Supplied records:
________________
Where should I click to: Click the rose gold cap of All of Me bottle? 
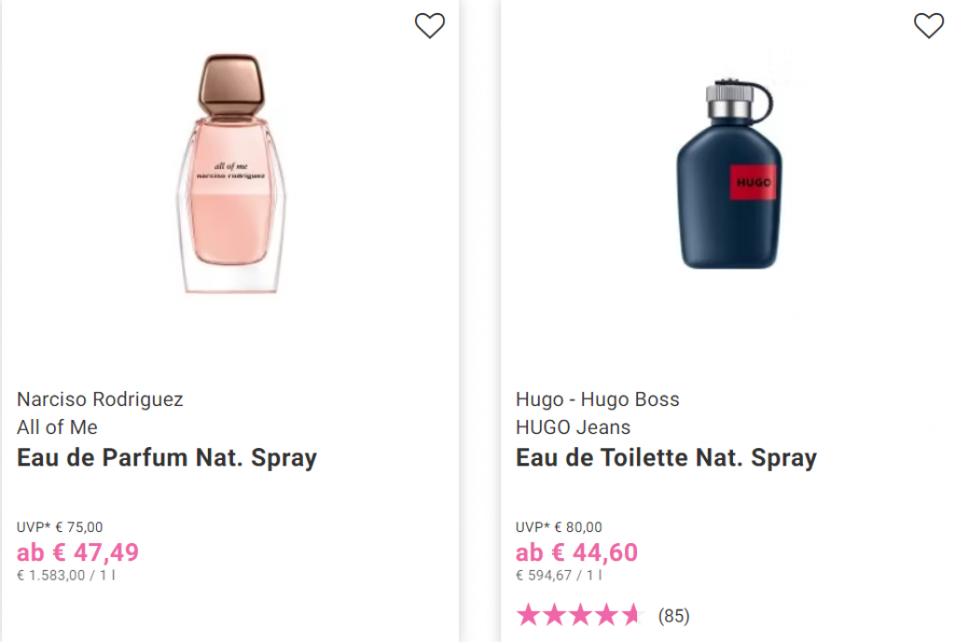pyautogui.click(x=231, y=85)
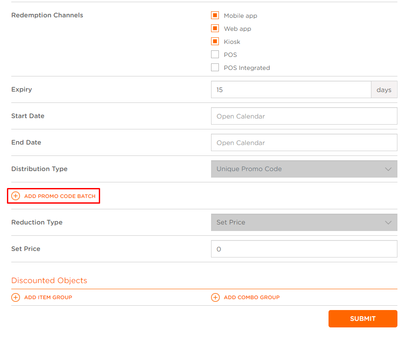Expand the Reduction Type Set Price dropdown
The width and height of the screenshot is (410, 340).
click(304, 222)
________________
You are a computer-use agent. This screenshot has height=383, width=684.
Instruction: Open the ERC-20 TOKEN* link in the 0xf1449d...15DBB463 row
________________
Your task:
Write out the lines from the one containing "You are a computer-use" to the one containing "Instruction: Open the", copying them exactly.

Exercise result:
You are a computer-use agent. This screenshot has height=383, width=684.
Instruction: Open the ERC-20 TOKEN* link in the 0xf1449d...15DBB463 row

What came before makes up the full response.